+++ Available data +++
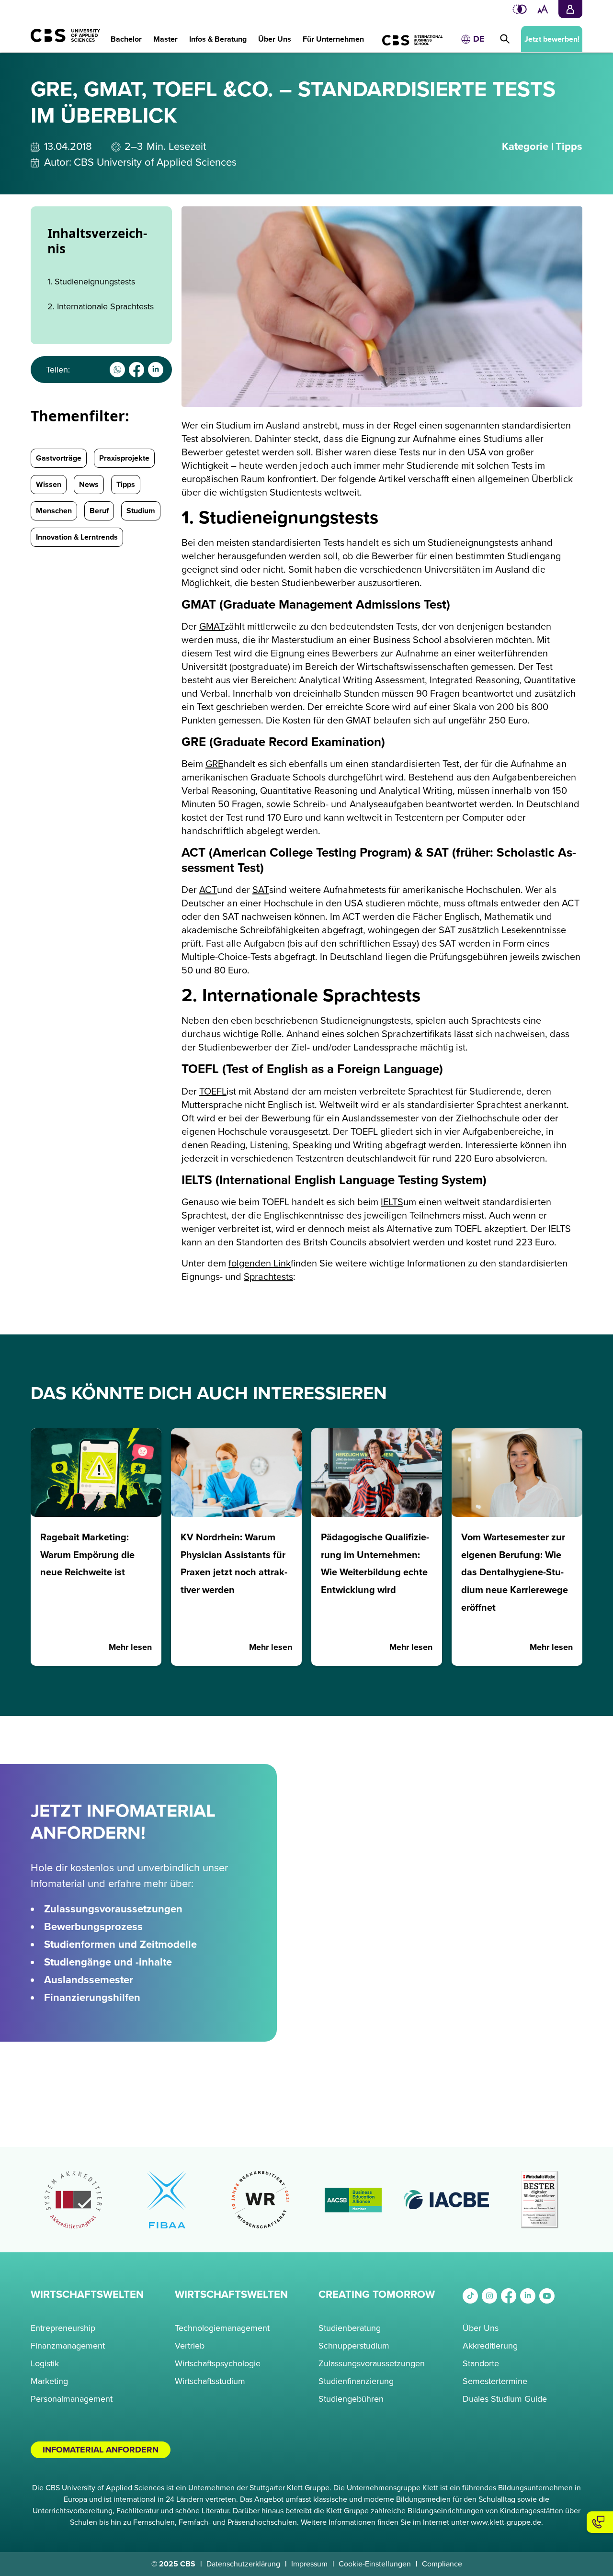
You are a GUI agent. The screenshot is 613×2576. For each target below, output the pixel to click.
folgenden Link (259, 1263)
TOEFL (213, 1091)
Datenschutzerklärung (243, 2564)
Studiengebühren (351, 2399)
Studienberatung (349, 2328)
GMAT (212, 627)
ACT (208, 890)
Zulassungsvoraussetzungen (371, 2363)
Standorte (481, 2363)
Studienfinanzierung (356, 2381)
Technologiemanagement (222, 2328)
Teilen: (58, 369)
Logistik (45, 2363)
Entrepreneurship (63, 2328)
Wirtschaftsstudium (210, 2381)
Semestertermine (495, 2381)
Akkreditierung (490, 2345)
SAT (260, 890)
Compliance (442, 2564)
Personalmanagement (72, 2399)
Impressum (309, 2564)
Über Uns (481, 2328)
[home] (61, 40)
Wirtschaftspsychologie (218, 2363)
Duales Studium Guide (505, 2399)
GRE (214, 764)
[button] (126, 34)
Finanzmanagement (68, 2345)
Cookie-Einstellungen (375, 2564)
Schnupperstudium (353, 2345)
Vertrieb (189, 2345)
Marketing (49, 2381)
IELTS (392, 1202)
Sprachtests (268, 1277)
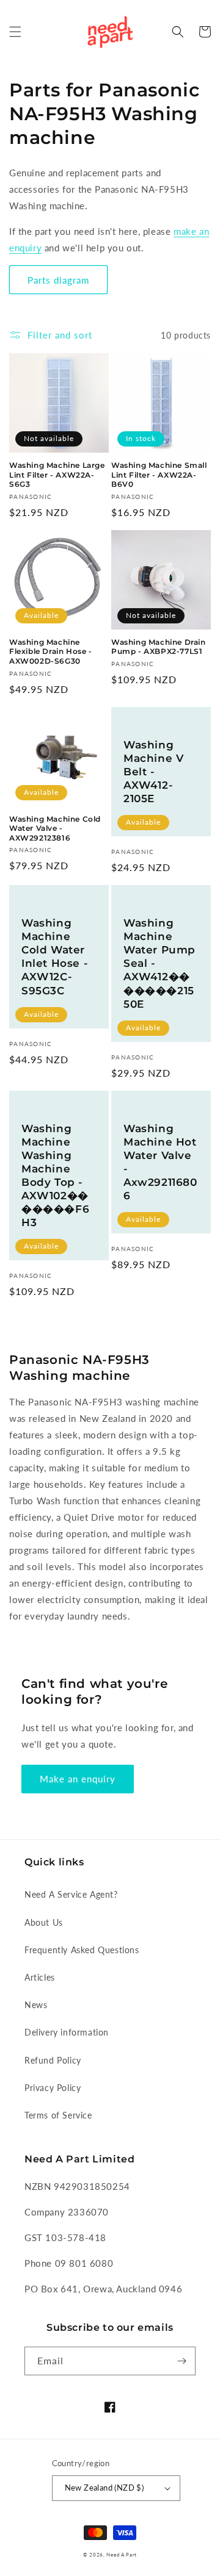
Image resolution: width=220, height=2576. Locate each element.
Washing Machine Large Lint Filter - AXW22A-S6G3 (57, 475)
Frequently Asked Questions (81, 1950)
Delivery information (66, 2032)
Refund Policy (52, 2060)
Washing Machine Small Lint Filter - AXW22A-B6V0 (159, 475)
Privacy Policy (52, 2088)
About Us (43, 1922)
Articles (39, 1977)
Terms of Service (58, 2115)
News (35, 2005)
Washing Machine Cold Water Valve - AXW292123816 (55, 828)
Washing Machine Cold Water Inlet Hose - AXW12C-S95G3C (54, 956)
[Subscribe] (181, 2361)
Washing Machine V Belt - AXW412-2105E (153, 772)
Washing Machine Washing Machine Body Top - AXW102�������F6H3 (55, 1175)
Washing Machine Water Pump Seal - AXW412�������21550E (159, 963)
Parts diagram (58, 279)
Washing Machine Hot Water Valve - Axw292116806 (160, 1162)
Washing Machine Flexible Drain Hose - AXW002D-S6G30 (50, 651)
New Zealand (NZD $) (104, 2487)
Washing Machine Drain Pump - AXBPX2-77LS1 (158, 646)
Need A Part (121, 2555)
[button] (15, 31)
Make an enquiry (78, 1778)
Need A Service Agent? (71, 1894)
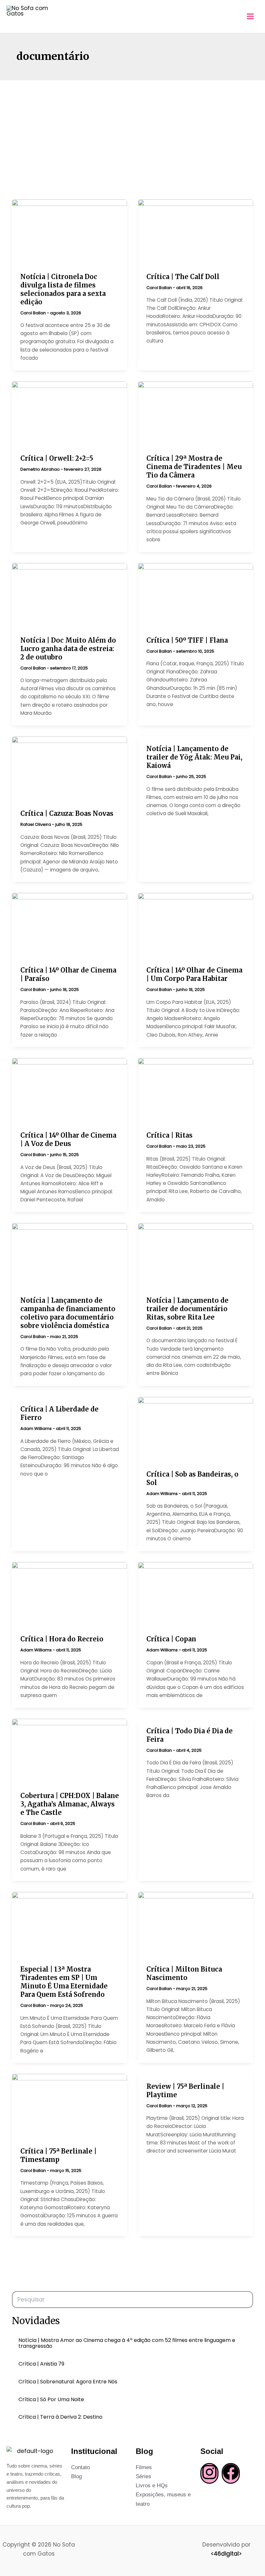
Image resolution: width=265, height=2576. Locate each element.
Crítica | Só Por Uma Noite (51, 2399)
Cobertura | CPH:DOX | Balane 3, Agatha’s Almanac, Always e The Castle (69, 1804)
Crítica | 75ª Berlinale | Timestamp (58, 2155)
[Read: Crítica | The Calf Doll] (195, 231)
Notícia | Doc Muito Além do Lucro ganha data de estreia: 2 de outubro (68, 648)
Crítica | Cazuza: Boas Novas (66, 813)
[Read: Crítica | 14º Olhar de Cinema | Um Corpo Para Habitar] (195, 925)
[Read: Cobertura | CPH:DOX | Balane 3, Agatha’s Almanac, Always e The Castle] (69, 1751)
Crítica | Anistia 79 (41, 2364)
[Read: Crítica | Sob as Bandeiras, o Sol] (195, 1429)
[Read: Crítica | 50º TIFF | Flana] (195, 595)
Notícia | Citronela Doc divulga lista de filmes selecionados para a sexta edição (63, 289)
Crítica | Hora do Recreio (61, 1639)
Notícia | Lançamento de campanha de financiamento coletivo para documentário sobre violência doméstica (67, 1313)
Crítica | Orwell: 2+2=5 (56, 458)
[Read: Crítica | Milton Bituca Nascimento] (195, 1924)
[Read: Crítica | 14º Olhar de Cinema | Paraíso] (69, 925)
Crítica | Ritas (169, 1135)
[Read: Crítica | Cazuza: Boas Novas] (69, 769)
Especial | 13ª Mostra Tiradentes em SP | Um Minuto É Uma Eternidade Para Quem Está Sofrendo (64, 1981)
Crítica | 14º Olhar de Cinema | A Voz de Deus (68, 1139)
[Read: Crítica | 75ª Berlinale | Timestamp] (69, 2106)
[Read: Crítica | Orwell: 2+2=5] (69, 413)
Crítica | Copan (171, 1639)
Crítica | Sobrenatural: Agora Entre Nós (67, 2382)
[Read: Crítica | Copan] (195, 1594)
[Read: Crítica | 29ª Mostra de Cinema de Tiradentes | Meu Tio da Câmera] (195, 413)
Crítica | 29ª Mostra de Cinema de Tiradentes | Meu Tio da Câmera (194, 466)
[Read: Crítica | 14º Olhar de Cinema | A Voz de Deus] (69, 1090)
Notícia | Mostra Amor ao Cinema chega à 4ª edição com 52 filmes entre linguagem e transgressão (126, 2343)
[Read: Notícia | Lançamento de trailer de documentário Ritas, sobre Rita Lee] (195, 1255)
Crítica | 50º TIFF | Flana (187, 640)
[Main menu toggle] (250, 16)
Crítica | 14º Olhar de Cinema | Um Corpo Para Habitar (194, 974)
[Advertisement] (132, 129)
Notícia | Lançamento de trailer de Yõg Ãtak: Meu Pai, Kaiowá (194, 757)
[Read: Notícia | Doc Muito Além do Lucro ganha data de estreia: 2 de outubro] (69, 595)
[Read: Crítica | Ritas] (195, 1090)
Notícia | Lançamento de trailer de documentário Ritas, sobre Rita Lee (187, 1308)
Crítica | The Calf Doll (182, 277)
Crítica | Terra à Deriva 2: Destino (60, 2417)
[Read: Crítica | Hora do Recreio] (69, 1594)
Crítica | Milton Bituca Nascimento (184, 1973)
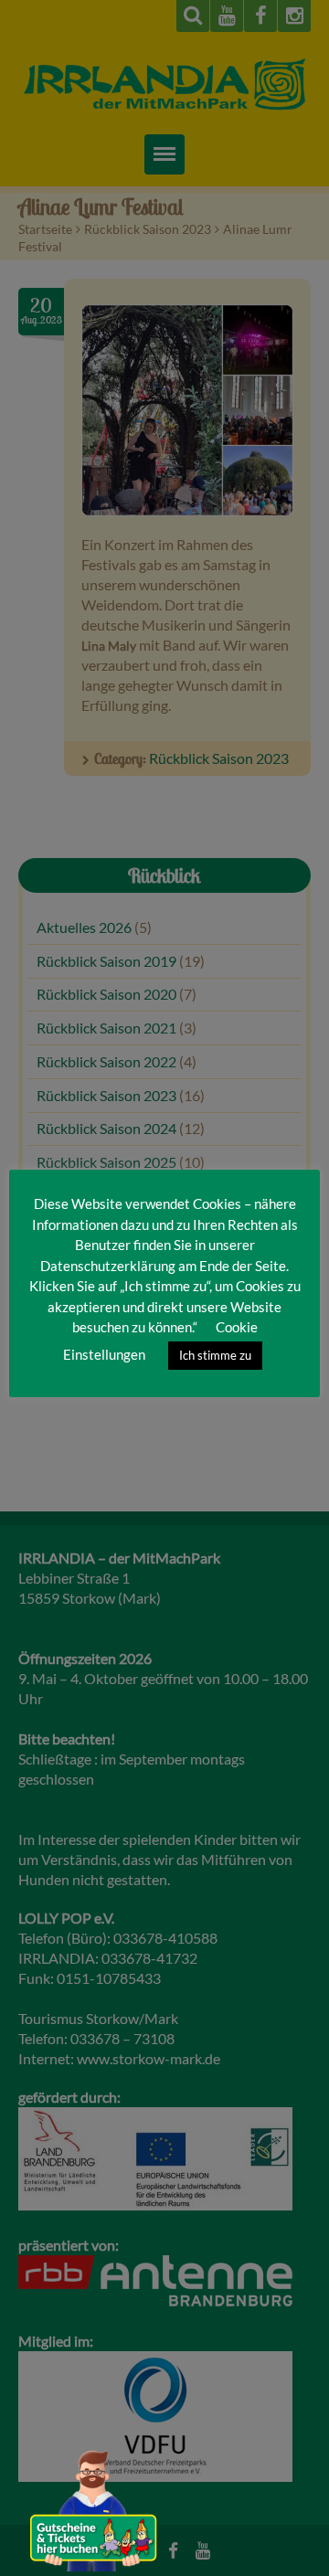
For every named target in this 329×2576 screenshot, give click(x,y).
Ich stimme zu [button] (215, 1355)
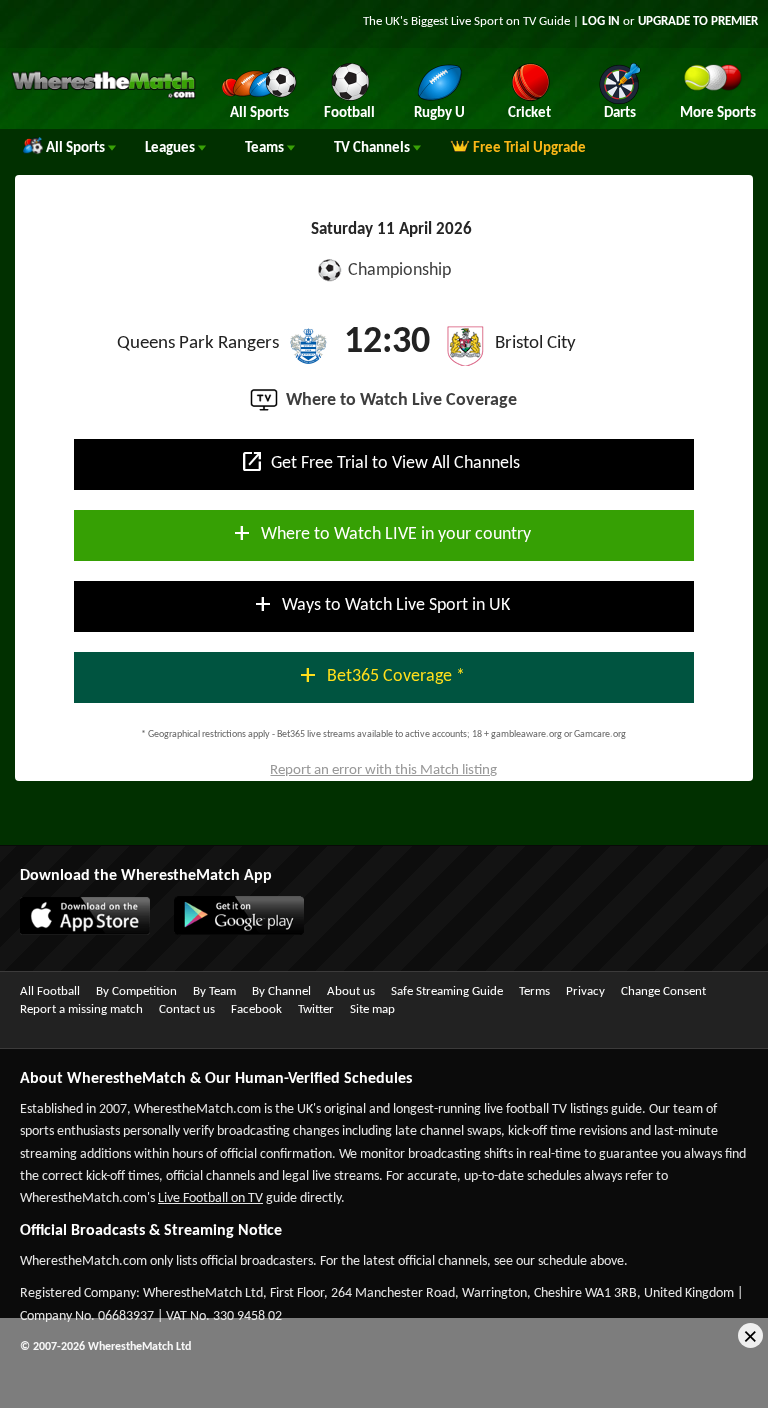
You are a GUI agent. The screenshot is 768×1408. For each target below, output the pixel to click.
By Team (214, 991)
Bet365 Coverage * (380, 675)
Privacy (585, 991)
+++
#### [Work required]
From the data above, copy every line where "Lucro" appears.

#### [Answer section]
Notícia | Doc Muito Além do Lucro ganha data de estreia: 2 de outubro (68, 648)
[Read: Notícia | Doc Muito Além do Lucro ganha data de estreia: 2 de outubro] (69, 595)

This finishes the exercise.